Widenius's youngest daughter is Maria. Widenius is currently working on MariaDB, a drop-in replacement for MySQL.
SQL is fundamentally command-line. It is also a rather non-procedural
language!
Wrapping a good Human-Computer Interface (HCI) around SQL is good practice
(well-nigh essential); generally
this is done in some high-level language with a SQL interface (eg JDBC).
However, actual queries are still done in SQL.
Maps
Underlying all databases is the Map data structure. A Map object has a key
field, say of type K, and a data field, say of type D,
with the following operations:
insert(K key, D data); // inserts or updates a
⟨key,data⟩ record
D lookup(K key);
// retrieves the data portion given the key
There are some minor variants; for example, sometimes insert() requires that
the key not already be present, and an update(K key, D data) is provided
when the key is already present.

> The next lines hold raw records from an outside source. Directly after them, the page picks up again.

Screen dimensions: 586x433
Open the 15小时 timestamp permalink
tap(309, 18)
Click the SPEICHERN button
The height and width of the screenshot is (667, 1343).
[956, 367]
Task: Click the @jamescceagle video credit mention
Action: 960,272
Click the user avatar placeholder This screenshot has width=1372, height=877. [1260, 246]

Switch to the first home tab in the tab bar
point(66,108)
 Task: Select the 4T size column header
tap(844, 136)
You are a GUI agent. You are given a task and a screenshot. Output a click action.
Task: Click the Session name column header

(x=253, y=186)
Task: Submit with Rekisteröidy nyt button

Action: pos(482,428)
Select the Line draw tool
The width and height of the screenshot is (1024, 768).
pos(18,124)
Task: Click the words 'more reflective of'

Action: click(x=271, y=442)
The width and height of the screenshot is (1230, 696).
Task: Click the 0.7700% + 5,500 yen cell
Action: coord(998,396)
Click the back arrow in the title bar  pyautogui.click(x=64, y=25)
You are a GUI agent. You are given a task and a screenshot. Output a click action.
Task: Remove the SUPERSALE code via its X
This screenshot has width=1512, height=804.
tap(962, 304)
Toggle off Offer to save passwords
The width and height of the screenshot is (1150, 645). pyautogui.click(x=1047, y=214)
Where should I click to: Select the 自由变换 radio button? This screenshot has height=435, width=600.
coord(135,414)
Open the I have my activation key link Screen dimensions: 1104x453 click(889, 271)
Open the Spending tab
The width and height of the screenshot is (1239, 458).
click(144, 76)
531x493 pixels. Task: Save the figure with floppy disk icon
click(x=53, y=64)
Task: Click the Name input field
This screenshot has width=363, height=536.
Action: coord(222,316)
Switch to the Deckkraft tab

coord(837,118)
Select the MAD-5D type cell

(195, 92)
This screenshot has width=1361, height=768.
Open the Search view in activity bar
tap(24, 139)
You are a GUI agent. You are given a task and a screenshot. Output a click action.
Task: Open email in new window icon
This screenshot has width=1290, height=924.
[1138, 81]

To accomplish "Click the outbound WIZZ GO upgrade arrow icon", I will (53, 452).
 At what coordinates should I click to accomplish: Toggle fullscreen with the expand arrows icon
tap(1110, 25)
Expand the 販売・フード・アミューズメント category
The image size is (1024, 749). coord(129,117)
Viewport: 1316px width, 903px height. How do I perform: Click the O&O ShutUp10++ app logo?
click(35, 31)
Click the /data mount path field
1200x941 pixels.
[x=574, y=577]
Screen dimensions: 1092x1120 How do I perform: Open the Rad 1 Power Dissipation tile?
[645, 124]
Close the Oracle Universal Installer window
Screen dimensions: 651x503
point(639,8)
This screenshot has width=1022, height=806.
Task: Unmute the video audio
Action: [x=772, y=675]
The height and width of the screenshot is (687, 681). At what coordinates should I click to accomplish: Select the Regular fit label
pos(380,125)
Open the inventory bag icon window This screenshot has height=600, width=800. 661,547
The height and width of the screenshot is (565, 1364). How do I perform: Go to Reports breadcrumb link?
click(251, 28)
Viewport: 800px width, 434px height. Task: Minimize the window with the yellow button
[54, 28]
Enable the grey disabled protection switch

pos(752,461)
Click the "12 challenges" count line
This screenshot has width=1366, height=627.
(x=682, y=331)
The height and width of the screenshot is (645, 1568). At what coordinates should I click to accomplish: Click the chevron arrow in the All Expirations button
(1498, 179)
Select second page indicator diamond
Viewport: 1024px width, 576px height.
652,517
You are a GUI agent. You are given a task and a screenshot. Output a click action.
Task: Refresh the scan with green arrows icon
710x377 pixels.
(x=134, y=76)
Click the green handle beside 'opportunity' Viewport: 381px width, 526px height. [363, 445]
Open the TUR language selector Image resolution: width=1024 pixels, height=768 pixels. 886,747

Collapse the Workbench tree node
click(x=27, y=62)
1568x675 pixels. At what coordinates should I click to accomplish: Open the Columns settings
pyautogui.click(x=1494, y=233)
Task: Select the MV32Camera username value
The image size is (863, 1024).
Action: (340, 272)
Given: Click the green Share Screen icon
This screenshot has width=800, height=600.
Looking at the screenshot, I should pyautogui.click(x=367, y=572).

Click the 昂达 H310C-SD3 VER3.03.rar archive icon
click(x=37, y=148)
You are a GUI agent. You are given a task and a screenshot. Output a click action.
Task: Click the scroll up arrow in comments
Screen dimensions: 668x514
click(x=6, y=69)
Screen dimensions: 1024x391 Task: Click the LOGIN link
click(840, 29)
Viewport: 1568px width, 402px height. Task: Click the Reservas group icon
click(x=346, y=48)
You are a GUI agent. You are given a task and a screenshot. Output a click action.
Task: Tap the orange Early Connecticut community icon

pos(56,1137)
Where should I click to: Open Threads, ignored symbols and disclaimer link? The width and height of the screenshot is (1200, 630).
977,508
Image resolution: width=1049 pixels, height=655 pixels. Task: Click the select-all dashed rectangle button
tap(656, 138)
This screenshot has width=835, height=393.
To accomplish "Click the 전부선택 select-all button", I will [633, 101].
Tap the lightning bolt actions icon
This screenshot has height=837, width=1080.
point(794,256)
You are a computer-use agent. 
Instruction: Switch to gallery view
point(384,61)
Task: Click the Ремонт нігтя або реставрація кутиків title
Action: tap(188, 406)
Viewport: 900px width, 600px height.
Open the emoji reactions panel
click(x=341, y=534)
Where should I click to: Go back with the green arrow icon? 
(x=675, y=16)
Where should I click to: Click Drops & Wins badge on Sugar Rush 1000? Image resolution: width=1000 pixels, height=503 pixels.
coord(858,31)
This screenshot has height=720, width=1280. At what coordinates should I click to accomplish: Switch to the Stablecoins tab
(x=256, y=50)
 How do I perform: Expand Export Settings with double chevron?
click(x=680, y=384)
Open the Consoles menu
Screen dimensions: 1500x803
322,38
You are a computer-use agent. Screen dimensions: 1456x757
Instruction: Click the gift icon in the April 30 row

Sometimes there are separate methods to
look up to see if a key is present.
From this perspective, a database is a collection of Map structures, with
the following additions:
- The data type D -- and, for that matter, the key type K -- can consist
of multiple subfields
- We can have multiple keys.
- The lookup() operation generally returns the entire record, key
included.
Terminology
University database, EN p 6
A record is a list of data fields.
The fields do not have to have the same type, and are usually referenced by
name rather than by position (or number). Example: ⟨'Peter', 'Dordal',
'123561234', 32020, 15.7, true, 37⟩. The fields may also be called columns
or attributes.
A table is a set of records. In
some object-oriented databases we might identify a record with a class type,
and a single table might consist of records from a parent class and from
multiple base classes. However, in relational databases all records of a
table have the same type: all records have the same fields, in the same
order.
If we imagine a table laid out graphically, with records as rows, the use of
the word column to describe a field
makes more sense.
A database is a set of tables. The
database may impose some constraints between tables.
A key field is a field we can use
for searching a table, that is guaranteed to return at most a single record.
That is, the SSN field of an Employee database is a key (we hope!), but the
FirstName field is probably not. Given a key field, a database might
maintain an index to speed up
lookups on that key; non-key fields can also have indexes however, and
without an index we can always use linear search.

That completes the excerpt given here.